The design involved a symmetrical main frontage of 15 bays facing onto what is now Place Joffre with the last three bays at each end slightly projected forward as pavilions. The central bay featured a short slight of steps leading up to a square headed doorway flanked by a pair of Doric order columns supporting an entablature and a modillioned cornice. Above the doorway there was a Diocletian window and, on the first floor, there was a panel with a heraldic shield. The other bays were all fenestrated by casement windows with stone surrounds. At roof level, there was an octagonal lantern with four clock faces.
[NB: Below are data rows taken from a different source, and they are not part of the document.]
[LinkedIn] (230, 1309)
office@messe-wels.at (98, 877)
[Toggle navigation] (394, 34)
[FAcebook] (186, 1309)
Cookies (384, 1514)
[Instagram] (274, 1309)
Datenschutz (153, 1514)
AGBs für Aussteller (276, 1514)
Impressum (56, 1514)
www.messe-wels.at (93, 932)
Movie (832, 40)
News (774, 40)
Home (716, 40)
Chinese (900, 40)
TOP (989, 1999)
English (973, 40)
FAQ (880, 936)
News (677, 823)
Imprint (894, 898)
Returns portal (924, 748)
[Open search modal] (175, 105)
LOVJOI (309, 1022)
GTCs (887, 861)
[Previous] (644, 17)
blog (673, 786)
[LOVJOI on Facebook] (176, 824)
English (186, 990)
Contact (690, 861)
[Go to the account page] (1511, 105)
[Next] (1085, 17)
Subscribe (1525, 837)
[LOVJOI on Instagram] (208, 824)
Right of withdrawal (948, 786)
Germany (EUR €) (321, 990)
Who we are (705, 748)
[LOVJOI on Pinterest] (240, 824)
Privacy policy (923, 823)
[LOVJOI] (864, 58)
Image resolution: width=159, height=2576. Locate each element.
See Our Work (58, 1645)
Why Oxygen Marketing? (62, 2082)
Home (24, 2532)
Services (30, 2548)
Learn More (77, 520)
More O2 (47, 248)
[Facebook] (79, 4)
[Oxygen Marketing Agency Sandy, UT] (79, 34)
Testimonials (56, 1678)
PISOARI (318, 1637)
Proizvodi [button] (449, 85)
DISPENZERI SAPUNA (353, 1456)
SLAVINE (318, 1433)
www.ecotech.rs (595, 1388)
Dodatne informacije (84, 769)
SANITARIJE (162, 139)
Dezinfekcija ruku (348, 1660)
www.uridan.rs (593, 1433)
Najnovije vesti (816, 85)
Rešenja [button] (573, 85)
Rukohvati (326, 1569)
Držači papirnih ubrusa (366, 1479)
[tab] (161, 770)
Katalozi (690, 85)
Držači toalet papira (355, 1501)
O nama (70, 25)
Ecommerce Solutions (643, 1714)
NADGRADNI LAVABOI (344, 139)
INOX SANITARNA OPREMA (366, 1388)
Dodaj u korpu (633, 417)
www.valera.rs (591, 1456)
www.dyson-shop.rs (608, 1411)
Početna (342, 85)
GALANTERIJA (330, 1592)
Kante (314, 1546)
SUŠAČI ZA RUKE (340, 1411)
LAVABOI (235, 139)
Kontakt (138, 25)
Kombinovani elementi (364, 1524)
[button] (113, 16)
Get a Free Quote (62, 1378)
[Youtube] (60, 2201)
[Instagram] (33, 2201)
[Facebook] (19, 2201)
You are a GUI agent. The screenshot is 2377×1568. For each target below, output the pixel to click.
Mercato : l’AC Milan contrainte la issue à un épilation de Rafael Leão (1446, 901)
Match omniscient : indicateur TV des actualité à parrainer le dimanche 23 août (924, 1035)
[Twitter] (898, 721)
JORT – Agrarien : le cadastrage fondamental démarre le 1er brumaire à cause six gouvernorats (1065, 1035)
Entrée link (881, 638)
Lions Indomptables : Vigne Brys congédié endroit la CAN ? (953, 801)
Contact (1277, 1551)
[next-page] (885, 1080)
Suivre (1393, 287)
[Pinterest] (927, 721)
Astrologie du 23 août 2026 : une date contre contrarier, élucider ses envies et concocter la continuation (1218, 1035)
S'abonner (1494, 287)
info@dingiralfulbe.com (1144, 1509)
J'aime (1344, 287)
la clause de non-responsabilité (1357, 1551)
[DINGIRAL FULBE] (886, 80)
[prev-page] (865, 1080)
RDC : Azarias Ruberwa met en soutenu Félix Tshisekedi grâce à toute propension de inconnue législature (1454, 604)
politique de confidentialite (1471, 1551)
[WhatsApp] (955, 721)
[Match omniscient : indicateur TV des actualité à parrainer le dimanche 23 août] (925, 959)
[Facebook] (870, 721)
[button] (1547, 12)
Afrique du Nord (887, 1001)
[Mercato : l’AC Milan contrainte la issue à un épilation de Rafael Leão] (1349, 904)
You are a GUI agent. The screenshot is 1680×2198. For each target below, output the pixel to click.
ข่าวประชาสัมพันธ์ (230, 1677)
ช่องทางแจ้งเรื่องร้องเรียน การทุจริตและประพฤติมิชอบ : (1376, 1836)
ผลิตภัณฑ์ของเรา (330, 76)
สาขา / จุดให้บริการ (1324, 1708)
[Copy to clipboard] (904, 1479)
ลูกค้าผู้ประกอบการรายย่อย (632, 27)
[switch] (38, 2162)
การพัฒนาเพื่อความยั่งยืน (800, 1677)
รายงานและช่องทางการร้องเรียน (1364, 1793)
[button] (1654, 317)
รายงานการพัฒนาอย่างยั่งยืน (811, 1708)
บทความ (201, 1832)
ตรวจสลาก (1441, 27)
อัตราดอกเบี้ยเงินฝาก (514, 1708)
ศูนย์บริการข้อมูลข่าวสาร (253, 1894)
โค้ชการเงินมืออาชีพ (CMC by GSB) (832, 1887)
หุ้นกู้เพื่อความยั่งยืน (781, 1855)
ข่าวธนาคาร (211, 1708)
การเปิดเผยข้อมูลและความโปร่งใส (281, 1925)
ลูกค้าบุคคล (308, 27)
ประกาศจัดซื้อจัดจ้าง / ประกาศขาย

The building was also used for public events: on 6 July 1845, the pianist, Franz Liszt, performed a recital there, at a time when Lisztomania was at its height. The building was damaged by German artillery shells in the margins of the Battle of Hartmannswillerkopf in 1915, part of the First World War. The Chief of Staff, General Joseph Joffre, visited the town hall during the campaign. Following the liberation of the town by the French First Army, under General Jean de Lattre de Tassigny, on 8 December 1944, during the Second World War, a plaque was unveiled on the southwest side of the town hall by the French Resistance leader, Gilbert Grandval, some twenty years later, to commemorate the event.

An extension at the rear, to provide better public access to the building, was constructed in glass to a design by Jacques Koessler, and was officially opened by the mayor, Jean-Pierre Baeumler, in November 2011.